----- Dataset -----
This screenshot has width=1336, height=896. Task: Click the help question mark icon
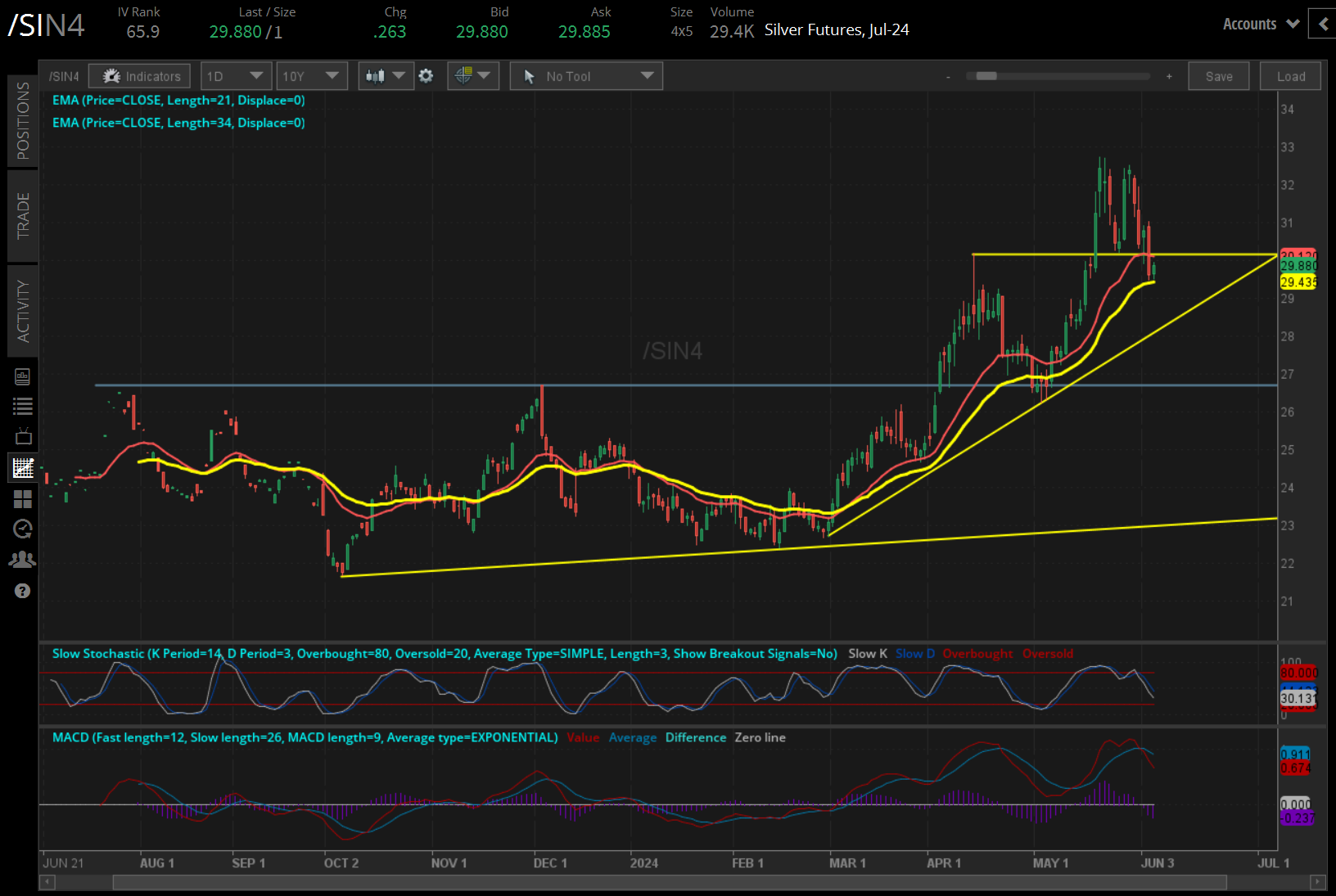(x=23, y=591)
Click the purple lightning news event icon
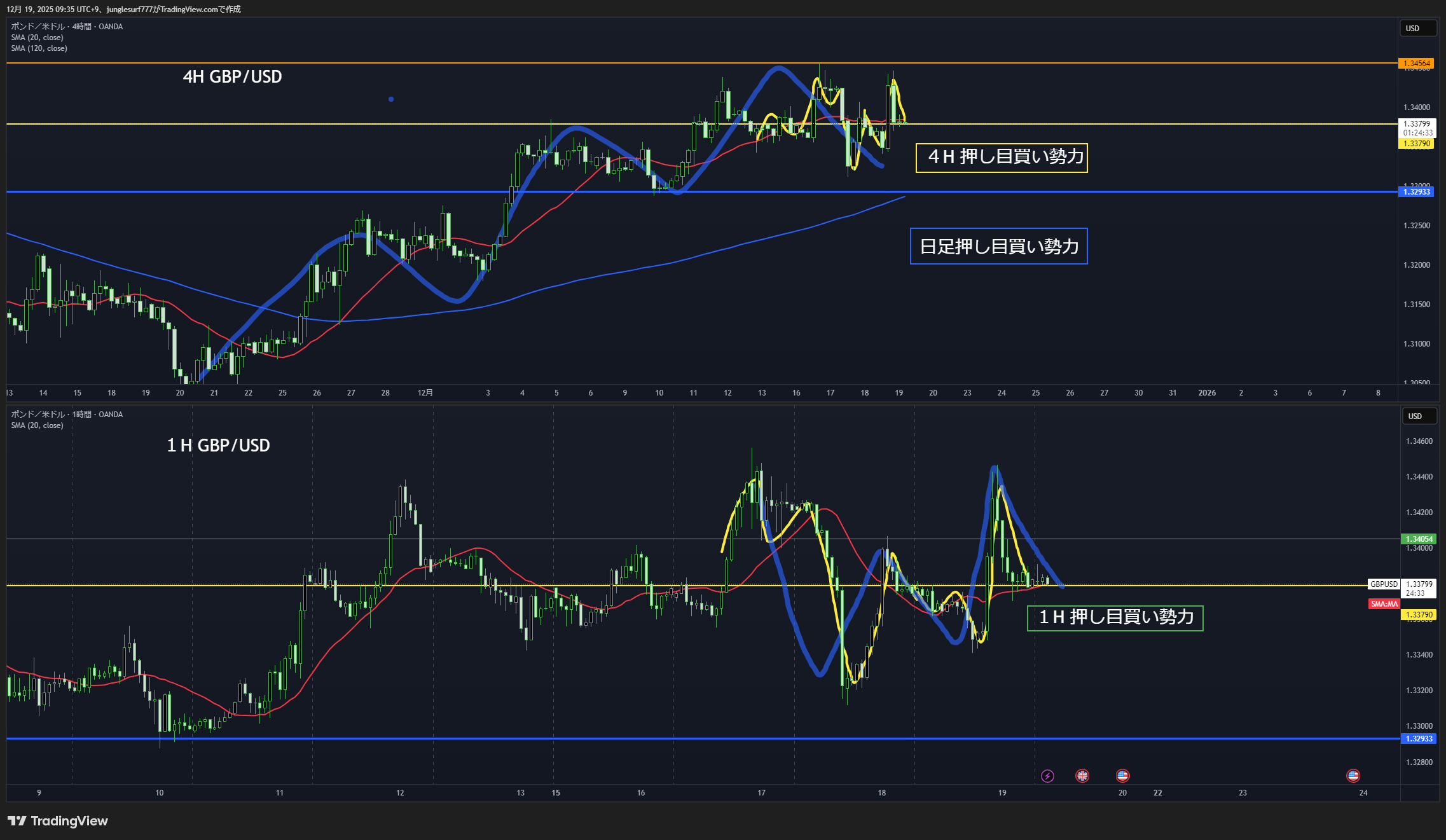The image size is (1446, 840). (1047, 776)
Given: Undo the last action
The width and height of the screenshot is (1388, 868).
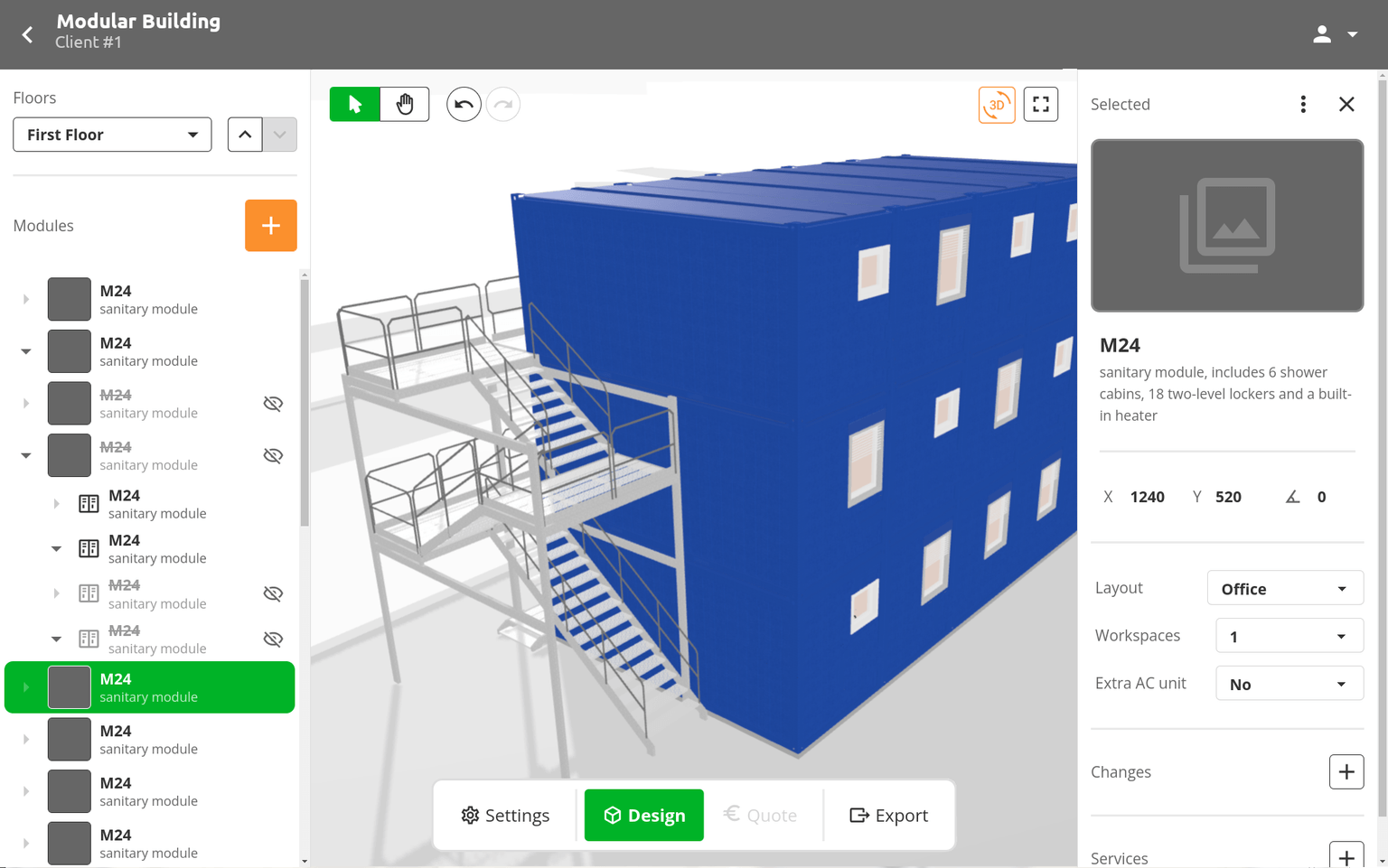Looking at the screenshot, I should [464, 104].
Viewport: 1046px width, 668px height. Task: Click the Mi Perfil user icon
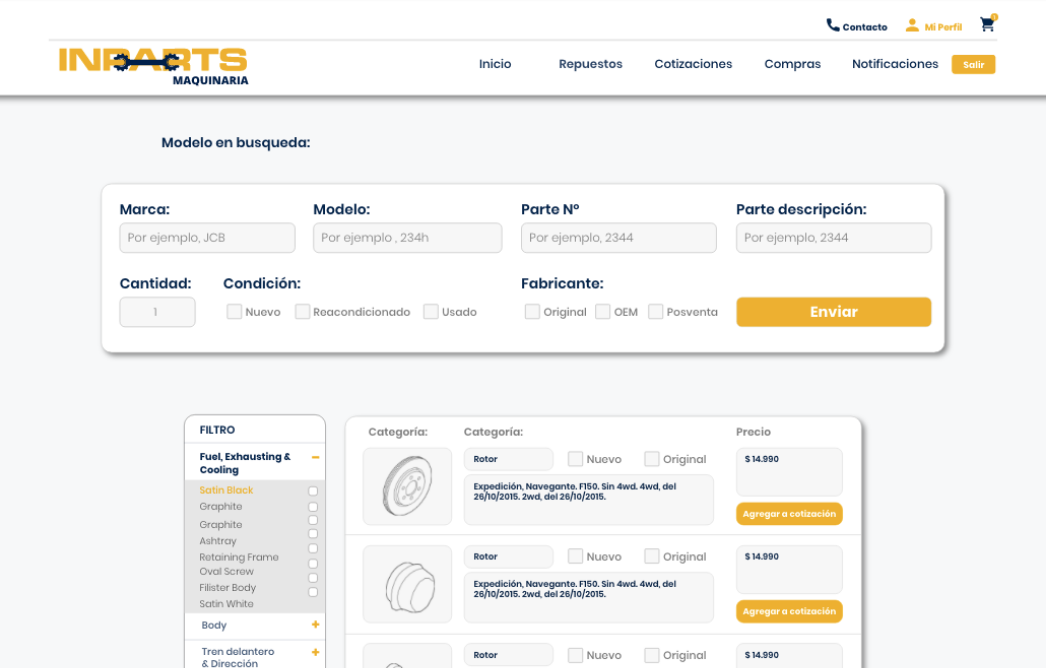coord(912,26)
-----
Copy every line of the records above word for word, and leave out the pictures.

This screenshot has width=1336, height=896. Task: Click the help question mark icon
(x=23, y=591)
Click the purple lightning news event icon
The image size is (1446, 840). (1047, 776)
Given: Undo the last action
The width and height of the screenshot is (1388, 868).
Looking at the screenshot, I should [464, 104].
Viewport: 1046px width, 668px height. Task: Click the Mi Perfil user icon
coord(912,26)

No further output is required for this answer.